[Question] Strongest real-world examples supporting AI risk claims?

[Manually cross-posted to LessWrong here.]

There are some great collections of examples of things like specification gaming, goal misgeneralization, and AI improving AI. But almost all of the examples are from demos/​toy environments, rather than systems which were actually deployed in the world.

There are also some databases of AI incidents which include lots of real-world examples, but the examples aren’t related to failures in a way that makes it easy to map them onto AI risk claims. (Probably most of them don’t in any case, but I’d guess some do.)

I think collecting real-world examples (particularly in a nuanced way without claiming too much of the examples) could be pretty valuable:

  • I think it’s good practice to have a transparent overview of the current state of evidence

  • For many people I think real-world examples will be most convincing

  • I expect there to be more and more real-world examples, so starting to collect them now seems good

What are the strongest real-world examples of AI systems doing things which might scale to AI risk claims?

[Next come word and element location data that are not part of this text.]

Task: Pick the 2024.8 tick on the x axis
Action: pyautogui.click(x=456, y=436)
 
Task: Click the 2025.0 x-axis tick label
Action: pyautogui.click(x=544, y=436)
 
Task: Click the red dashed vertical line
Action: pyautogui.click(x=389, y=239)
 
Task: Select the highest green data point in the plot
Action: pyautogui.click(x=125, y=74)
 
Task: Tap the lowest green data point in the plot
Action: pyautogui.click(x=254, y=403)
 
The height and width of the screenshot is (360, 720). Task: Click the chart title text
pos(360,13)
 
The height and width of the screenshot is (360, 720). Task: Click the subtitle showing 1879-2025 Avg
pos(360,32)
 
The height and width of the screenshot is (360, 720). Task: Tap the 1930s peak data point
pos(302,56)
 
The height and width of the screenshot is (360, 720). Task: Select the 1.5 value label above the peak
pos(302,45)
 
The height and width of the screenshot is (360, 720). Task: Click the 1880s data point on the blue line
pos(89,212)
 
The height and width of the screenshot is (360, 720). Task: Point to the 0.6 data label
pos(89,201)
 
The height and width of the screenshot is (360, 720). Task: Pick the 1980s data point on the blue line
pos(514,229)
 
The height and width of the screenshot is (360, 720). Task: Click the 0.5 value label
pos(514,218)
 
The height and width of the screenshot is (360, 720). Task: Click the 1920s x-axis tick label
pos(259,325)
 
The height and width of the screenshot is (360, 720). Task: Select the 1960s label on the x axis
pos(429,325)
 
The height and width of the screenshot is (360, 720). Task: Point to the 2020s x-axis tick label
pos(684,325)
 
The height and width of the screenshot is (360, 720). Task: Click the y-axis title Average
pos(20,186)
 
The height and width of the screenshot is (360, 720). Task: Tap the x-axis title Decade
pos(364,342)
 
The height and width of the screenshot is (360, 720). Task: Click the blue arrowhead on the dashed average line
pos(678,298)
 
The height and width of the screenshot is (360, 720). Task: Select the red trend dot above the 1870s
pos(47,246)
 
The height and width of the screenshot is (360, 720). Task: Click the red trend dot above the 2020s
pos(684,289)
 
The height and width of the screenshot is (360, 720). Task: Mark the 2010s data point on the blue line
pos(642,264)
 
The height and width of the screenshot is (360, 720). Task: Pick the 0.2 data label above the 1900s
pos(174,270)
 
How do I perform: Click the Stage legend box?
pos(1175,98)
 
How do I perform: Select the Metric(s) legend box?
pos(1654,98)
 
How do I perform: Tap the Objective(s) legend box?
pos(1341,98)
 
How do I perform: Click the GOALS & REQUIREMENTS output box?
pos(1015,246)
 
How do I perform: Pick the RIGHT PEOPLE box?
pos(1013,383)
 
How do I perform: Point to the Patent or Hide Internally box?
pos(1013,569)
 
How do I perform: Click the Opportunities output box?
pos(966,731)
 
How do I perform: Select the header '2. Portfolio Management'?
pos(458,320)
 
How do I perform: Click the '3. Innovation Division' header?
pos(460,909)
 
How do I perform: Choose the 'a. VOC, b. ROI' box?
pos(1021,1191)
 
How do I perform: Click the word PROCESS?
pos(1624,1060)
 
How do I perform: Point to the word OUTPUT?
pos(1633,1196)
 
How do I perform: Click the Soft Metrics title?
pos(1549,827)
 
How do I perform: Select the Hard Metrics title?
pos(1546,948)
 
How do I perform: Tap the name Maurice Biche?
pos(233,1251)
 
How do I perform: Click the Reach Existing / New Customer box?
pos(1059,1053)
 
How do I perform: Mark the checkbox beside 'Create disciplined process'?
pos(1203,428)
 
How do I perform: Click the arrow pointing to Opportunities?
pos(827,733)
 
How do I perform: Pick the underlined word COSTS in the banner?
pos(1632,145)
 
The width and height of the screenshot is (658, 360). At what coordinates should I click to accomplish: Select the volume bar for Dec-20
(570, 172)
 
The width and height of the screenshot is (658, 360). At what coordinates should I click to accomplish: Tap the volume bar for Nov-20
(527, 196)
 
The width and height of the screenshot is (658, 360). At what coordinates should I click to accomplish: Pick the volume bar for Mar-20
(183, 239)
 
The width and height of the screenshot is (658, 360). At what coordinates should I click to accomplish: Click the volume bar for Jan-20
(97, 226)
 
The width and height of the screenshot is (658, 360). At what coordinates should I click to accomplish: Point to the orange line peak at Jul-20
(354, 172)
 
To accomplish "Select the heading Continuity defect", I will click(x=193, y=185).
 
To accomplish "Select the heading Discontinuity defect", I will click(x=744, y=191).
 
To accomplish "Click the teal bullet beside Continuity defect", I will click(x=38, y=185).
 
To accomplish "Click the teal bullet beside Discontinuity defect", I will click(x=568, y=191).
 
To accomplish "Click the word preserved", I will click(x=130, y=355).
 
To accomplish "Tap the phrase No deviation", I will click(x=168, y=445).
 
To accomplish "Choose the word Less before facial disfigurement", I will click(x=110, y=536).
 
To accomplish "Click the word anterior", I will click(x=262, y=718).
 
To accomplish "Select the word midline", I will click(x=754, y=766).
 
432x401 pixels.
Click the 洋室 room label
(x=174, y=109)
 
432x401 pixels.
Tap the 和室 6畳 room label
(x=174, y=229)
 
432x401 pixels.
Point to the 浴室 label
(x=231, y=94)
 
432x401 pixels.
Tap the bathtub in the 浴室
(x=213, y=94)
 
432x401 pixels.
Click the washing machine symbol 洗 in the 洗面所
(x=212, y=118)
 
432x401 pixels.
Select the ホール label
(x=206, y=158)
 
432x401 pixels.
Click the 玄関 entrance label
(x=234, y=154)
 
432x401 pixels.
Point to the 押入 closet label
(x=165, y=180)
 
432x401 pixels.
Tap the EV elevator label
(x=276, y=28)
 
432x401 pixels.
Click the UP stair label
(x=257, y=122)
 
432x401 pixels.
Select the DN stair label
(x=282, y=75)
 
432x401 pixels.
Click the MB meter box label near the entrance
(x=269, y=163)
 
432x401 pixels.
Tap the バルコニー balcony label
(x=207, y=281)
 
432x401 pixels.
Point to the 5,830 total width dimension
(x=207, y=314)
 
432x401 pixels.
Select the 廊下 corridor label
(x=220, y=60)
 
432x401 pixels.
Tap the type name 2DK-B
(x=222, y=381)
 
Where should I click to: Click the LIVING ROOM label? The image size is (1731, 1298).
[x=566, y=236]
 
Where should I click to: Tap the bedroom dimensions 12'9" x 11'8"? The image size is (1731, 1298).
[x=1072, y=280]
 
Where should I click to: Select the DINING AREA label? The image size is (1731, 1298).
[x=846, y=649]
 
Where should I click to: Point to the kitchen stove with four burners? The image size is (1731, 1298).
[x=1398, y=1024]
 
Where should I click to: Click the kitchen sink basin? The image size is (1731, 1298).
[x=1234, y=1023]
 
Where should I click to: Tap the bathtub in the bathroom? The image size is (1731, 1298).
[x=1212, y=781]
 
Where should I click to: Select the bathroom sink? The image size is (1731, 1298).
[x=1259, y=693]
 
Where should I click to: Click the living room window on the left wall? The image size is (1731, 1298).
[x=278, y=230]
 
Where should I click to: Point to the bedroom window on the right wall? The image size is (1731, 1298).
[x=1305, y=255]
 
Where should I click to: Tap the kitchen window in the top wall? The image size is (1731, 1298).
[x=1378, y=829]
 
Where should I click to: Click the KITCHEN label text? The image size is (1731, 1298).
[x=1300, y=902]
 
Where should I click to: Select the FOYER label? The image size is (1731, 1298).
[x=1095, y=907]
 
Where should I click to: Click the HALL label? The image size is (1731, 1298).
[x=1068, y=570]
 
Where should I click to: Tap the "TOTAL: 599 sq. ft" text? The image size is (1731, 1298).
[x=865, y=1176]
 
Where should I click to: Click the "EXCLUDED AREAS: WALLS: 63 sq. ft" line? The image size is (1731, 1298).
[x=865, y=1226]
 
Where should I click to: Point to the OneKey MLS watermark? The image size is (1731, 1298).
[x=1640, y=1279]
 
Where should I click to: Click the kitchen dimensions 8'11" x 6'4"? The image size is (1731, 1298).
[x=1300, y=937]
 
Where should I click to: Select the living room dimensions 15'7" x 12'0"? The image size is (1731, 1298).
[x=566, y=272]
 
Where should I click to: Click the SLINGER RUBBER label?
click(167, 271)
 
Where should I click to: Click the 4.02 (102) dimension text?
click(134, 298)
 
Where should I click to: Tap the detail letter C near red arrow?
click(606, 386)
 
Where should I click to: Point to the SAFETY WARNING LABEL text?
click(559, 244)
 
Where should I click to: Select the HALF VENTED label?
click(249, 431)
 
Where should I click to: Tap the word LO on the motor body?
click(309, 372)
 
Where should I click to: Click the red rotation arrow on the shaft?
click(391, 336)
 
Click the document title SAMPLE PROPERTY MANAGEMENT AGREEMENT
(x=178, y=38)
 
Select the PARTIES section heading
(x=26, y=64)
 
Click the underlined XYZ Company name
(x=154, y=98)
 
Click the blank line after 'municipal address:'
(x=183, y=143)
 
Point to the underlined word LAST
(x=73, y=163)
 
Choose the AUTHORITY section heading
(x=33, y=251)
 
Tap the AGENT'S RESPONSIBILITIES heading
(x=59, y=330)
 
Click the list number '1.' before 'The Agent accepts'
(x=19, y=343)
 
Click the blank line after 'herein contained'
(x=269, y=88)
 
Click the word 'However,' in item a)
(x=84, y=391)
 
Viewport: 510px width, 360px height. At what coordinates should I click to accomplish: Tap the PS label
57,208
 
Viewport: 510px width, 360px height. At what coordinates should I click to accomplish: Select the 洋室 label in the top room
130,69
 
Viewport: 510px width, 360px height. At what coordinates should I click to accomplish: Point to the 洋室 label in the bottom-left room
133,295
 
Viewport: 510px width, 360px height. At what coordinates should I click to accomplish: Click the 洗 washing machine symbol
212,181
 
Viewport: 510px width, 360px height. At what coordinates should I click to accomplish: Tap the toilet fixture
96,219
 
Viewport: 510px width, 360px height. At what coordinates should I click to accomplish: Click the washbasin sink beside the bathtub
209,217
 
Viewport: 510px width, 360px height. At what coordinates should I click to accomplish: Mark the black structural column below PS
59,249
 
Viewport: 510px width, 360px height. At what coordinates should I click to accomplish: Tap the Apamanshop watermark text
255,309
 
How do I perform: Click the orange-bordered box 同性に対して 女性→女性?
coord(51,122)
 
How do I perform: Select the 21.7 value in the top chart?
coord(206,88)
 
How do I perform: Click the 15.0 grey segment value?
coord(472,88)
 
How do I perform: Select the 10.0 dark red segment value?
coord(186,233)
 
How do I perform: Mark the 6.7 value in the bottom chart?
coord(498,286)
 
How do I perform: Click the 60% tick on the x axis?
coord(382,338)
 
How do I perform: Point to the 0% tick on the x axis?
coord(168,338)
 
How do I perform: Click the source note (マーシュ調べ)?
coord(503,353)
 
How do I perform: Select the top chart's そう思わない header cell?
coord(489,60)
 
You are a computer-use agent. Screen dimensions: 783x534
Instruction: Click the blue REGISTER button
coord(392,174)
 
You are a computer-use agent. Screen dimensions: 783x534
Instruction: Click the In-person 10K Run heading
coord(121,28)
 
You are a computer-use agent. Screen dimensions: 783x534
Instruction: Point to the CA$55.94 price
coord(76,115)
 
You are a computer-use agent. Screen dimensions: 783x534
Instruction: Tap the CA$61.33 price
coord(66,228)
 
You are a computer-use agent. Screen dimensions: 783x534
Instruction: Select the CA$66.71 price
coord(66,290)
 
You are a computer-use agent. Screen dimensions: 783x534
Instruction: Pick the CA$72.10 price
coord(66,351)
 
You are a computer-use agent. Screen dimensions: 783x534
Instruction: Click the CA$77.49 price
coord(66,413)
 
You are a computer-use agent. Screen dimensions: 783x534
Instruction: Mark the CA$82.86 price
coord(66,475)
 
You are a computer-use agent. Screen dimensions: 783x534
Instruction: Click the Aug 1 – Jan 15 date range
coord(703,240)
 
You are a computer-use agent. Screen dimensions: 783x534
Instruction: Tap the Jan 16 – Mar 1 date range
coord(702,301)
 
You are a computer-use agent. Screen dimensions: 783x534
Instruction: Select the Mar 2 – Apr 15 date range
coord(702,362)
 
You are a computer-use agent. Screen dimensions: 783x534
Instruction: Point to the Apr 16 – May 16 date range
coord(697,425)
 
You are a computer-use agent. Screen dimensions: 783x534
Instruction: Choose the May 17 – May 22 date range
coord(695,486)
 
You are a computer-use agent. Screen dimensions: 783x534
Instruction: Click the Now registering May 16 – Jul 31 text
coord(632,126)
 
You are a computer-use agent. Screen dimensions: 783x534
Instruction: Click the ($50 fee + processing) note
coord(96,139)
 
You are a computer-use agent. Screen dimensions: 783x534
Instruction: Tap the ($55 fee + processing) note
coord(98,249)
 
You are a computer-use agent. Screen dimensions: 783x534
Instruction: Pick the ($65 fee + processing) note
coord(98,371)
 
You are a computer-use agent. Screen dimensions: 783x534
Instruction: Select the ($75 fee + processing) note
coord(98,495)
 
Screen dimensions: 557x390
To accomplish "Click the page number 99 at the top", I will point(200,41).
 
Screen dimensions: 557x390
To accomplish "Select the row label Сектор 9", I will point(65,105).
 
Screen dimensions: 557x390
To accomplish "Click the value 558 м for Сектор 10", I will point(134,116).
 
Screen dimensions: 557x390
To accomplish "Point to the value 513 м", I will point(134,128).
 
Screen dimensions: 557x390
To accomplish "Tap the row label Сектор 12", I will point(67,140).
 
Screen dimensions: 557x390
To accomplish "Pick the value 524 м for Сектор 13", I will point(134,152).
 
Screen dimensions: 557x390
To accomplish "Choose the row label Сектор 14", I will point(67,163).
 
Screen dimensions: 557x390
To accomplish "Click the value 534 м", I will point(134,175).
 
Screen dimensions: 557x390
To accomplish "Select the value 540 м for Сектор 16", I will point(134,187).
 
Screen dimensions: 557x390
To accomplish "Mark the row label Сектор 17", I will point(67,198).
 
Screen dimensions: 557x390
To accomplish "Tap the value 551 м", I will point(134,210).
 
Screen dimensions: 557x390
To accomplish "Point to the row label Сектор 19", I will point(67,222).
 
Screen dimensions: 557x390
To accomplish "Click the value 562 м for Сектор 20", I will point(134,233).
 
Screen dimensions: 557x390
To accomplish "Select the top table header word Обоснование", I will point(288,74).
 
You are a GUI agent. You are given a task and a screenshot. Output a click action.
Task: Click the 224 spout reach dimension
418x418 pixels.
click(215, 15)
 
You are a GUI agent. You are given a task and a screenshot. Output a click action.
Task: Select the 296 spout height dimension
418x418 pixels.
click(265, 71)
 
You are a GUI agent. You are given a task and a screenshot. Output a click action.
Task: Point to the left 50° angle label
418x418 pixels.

I’m particularly interested in whether there are any good real-world examples of:

  • Goal misgeneralization

  • Deceptive alignment (answer: no, but yes to simple deception?)

  • Specification gaming

  • Power-seeking

  • Self-preservation

  • Self-improvement

This feeds into a project I’m working on with AI Impacts, collecting empirical evidence on various AI risk claims. There’s a work-in-progress table here with the main things I’m tracking so far—additions and comments very welcome.